Sparse reward (and its credit assignment) is a major problem in Reinforcement Learning. However, the issue is not so much that you need to see a reward consistently, but rather learning cant be done until you see a nonzero reward. Because of the Bellman Equation used in the update rules for RL algorithms seeing a reward once is enough to get things started, but many update passes would be required to get the final state or action value (like when using dynamic programming to solve a MDP). The learning isn't dominated by neutral rewards, because the reward is only one part of the Q value update; the other being the expected total discounted reward for the best possible action.
Now in the DQN, things are different because we are randomly sampling from a experience replay memory and not using eligibility traces. Once you see a first reward, there will be a single experience in there that will eventually (hopefully) be sampled, causing an update to the parameters of the network. Now whenever we take a sample from the experience replay, if that samples next state is the starting start (or very similar as we are using function approximation) that led us to see a reward previously, that samples action values will be updated to reflect which action led to that reward. In this way a reward is propagated back through time in terms of the trajectory of states that led to it. Furthermore once you see that reward it will become self-fulfilling in that you will begin to see that reward more often as you realize new parts of the state space can reach known parts that give positive rewards. This is the whole reason we use eligibility traces in traditional RL, but we cant use them in the DQN because we are not learning in an online manner.

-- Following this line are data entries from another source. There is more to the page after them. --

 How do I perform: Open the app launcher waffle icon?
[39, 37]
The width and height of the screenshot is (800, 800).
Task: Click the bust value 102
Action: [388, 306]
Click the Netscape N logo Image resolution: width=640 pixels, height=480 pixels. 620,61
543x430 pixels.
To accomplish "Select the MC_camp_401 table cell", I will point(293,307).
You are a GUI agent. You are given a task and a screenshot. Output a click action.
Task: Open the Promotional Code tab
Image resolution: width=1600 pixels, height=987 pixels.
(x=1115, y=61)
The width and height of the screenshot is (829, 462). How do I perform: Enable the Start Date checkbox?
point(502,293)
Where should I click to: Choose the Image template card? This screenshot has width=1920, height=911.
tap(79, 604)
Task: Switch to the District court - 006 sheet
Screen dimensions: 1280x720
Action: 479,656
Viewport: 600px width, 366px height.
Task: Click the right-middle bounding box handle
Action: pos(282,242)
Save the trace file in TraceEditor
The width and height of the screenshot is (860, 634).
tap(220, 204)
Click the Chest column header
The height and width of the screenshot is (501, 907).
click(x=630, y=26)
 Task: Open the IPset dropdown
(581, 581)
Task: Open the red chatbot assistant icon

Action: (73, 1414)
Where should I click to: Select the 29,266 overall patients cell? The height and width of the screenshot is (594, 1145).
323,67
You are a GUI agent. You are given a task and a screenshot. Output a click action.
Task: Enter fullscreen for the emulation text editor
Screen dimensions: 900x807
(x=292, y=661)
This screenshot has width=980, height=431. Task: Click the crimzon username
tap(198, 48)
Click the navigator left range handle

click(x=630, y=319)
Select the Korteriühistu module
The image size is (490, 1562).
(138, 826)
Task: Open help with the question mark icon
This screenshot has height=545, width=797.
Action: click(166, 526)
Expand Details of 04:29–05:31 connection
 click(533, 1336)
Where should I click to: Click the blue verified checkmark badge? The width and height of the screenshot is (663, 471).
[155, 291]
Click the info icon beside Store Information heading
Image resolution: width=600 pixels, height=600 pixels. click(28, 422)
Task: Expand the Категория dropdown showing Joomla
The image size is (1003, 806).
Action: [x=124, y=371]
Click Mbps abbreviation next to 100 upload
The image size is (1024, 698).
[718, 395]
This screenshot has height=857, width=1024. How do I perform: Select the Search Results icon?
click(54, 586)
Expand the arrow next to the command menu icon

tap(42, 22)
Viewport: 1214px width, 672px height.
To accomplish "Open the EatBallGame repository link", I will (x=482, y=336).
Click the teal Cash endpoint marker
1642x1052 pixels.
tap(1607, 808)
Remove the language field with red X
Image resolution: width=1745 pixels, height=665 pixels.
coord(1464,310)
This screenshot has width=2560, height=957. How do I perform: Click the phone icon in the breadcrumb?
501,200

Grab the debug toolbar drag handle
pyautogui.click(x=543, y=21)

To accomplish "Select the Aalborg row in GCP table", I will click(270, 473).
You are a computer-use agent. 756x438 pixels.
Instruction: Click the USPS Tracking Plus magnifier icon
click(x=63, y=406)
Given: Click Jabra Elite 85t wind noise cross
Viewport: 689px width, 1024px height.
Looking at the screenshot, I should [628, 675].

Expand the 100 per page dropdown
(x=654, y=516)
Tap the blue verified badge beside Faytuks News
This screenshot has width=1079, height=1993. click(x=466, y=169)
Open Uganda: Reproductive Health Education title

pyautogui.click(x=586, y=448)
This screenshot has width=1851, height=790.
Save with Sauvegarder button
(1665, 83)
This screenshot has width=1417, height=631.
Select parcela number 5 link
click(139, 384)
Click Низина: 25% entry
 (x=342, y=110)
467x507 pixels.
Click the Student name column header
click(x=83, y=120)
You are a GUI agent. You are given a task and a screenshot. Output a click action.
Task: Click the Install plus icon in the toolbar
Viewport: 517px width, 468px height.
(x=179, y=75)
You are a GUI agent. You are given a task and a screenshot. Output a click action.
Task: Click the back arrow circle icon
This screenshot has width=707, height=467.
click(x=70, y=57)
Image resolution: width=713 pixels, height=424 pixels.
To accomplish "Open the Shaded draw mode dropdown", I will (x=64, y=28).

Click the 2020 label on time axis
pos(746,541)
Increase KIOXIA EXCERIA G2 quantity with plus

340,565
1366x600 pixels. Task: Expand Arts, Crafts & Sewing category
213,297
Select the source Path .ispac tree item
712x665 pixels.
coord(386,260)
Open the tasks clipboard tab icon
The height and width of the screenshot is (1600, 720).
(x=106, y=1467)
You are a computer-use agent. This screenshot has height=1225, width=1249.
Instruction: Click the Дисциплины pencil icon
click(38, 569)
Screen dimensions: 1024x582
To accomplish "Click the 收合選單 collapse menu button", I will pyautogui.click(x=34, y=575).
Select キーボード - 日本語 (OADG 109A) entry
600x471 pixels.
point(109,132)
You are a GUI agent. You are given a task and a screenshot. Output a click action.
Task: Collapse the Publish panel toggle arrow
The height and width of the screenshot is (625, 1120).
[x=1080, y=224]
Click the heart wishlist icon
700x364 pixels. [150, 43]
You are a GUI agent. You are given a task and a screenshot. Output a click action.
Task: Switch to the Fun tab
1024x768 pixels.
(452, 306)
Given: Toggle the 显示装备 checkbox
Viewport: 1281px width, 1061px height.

An example of this is the game Freeway in which you get a single point for crossing the road. Once you cross the road once, you find that when in the position just below the top you can press 'up' and get a reward. Then when in the position below that you can press 'up' again (as it will have the highest Q value) to lead you to the newly updated state.
Of course its much more complicated with function approximation, as we cant explicitly separate our states and a q value update will affect many other possible states that share features.
So yes reward frequency (and magnitude!) is a problem, and no we don't really a solution.